Date formats supported:
- Relative dates:
"1 week ago", "2 months ago", "3 days ago"
- ISO dates:
"2024-01-01", "2024-12-31"
- Git-style dates:
Any format accepted by
git log --since and git log --until
Batch Processing
Control processing speed and resource usage with batch size options:
npx commit-analyzer --batch-size 1
npx commit-analyzer --batch-size 5 --limit 100
npx commit-analyzer --batch-size 1 --limit 500
Retry Logic
The tool includes automatic retry logic with exponential backoff for handling
API failures when processing many commits.

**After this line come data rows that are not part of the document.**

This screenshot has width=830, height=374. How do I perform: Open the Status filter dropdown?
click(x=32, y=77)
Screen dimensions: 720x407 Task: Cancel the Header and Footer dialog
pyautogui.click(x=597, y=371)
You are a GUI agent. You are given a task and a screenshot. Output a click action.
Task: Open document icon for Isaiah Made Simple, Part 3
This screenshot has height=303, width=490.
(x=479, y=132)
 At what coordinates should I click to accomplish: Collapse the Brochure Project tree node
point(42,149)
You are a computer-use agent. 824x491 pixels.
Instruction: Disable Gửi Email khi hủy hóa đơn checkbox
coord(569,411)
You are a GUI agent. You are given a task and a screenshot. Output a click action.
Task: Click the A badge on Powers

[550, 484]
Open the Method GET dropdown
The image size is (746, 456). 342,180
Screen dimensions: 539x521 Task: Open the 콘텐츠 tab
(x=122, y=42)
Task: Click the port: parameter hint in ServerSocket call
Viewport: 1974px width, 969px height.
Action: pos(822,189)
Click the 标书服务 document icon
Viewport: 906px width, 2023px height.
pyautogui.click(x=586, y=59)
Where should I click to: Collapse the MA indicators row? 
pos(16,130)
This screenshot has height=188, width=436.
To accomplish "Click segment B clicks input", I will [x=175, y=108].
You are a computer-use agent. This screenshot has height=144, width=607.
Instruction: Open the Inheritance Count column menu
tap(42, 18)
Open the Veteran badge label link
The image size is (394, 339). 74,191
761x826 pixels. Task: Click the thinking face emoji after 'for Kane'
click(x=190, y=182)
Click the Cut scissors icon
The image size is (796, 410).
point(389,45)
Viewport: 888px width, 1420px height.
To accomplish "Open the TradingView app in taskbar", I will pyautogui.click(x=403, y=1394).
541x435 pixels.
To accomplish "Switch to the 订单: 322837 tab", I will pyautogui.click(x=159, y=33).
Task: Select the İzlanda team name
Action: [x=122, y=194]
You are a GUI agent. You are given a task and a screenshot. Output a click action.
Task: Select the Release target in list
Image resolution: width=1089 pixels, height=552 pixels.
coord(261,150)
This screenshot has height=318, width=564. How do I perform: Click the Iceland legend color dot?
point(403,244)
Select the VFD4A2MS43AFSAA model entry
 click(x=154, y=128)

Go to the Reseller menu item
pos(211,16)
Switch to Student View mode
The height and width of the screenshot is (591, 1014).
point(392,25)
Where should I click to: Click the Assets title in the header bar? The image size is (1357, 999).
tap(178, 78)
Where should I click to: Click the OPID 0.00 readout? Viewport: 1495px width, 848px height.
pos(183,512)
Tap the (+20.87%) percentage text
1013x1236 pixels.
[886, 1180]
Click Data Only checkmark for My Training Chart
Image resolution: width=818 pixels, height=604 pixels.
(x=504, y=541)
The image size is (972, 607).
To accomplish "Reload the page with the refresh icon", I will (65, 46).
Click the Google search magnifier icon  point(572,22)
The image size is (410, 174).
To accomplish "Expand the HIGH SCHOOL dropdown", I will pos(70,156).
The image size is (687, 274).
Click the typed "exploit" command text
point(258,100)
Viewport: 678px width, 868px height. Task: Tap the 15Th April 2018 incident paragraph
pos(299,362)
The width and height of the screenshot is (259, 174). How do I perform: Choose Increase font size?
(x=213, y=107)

This is especially useful when analyzing large numbers of commits that might
trigger rate limits.
Configuration
You can configure the retry behavior using environment variables:
LLM_MAX_RETRIES:
Maximum number of retry attempts (default:
3)
LLM_INITIAL_RETRY_DELAY:
Initial delay between retries in milliseconds (default:
5000)
LLM_MAX_RETRY_DELAY:
Maximum delay between retries in milliseconds (default:
30000)
LLM_RETRY_MULTIPLIER:
Multiplier for exponential backoff (default:
2)
Examples
LLM_MAX_RETRIES=5 LLM_INITIAL_RETRY_DELAY=10000 npx commit-analyzer --limit 200
LLM_MAX_RETRIES=2 LLM_INITIAL_RETRY_DELAY=2000 npx commit-analyzer
LLM_MAX_RETRIES=4 LLM_INITIAL_RETRY_DELAY=15000 LLM_MAX_RETRY_DELAY=60000 npx commit-analyzer
The retry mechanism automatically:
- Retries failed API calls with increasing delays
- Shows progress and retry attempts in the console
- Continues processing remaining commits even if some fail
- Reports the total number of successful and failed commits at the end
Development
bun install
bun run dev
bun run build
bun run lint
bun run typecheck
Examples
npx commit-analyzer
npx commit-analyzer --limit 20 --output my_analysis.csv
npx commit-analyzer --author teammate@company.com --limit 50
npx commit-analyzer --limit 10
npx commit-analyzer --report --limit 100 --output yearly_analysis.csv
npx commit-analyzer --report --input-csv existing_analysis.csv --output team_report.md
npx commit-analyzer --llm gemini --limit 25
npx commit-analyzer --resume
Development
This tool requires the Bun runtime.
Install it globally:
curl -fsSL https://bun.sh/install | bash
npm install -g bun
Installation
bun install
bun build
bun link
After linking, you can use commit-analyzer command globally.